Hollywood Bowl Group plc reports strong half-year revenue growth of 9.5% to £141.5m, driven by strategic investments and robust demand for affordable family leisure activities. UK revenue rose 9.4% to £118.4m, while Canada saw a 12.8% increase on a constant currency basis to CAD 42.9m (£23.2m). Like-for-like revenue grew 1.9%, with UK at +2.6% and Canada at +0.5%. Costs remain well-controlled, with 76% of electricity needs hedged until FY2029. Strategic progress includes a new Canadian center in Edmonton and plans for three more openings in H2. The Group maintains a strong balance sheet with £26.0m net cash and a £25m undrawn credit facility. Management remains confident in the outlook for FY2026 and beyond, citing resilient demand and a cash-generative business model. Interim Results will be announced on 27 May 2026.

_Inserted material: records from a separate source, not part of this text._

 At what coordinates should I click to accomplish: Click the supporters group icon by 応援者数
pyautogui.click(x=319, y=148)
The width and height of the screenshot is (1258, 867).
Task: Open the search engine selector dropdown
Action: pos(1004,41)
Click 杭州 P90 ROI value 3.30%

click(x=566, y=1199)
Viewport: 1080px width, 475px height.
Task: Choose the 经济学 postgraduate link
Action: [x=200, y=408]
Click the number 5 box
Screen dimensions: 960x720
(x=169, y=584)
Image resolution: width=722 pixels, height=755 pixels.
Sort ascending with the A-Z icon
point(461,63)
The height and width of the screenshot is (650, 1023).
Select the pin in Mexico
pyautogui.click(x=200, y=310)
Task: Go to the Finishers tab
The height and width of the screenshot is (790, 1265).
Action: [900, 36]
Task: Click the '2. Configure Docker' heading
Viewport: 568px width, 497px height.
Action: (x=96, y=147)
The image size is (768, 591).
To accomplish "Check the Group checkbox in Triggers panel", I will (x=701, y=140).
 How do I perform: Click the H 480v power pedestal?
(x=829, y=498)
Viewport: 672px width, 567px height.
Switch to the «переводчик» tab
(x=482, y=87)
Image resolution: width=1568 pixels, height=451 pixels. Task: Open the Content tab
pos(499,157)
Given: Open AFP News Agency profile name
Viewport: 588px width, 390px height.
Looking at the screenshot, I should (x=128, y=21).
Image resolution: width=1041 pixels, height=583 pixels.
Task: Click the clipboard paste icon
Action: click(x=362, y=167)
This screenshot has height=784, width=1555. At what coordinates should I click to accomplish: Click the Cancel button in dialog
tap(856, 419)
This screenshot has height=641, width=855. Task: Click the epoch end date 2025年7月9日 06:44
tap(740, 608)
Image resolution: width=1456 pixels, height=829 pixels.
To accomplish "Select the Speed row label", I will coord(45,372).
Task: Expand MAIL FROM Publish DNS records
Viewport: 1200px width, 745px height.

MetricH1 FY2025H1 FY2026Change
Total Revenue£129.2m£141.5m+9.5%
UK Revenue£108.2m£118.4m+9.4%
Canada Revenue (constant currency)CAD 38.0m (£20.6m)CAD 42.9m (£23.2m)+12.8%
Like-for-Like (LFL) Revenue GrowthN/A+1.9%N/A
UK LFL Revenue GrowthN/A+2.6%N/A
Canada LFL Revenue Growth (constant currency)N/A+0.5%N/A
Net Cash PositionN/A£26.0mN/A
Undrawn Revolving Credit FacilityN/A£25mN/A
Capital Expenditure (Capex)N/A£8.6mN/A
**Note:** Previous year figures for Net Cash Position, Undrawn Revolving Credit Facility, and Capex were not provided in the text, so they are marked as "N/A". The table compares available financials and debt-related metrics year-on-year.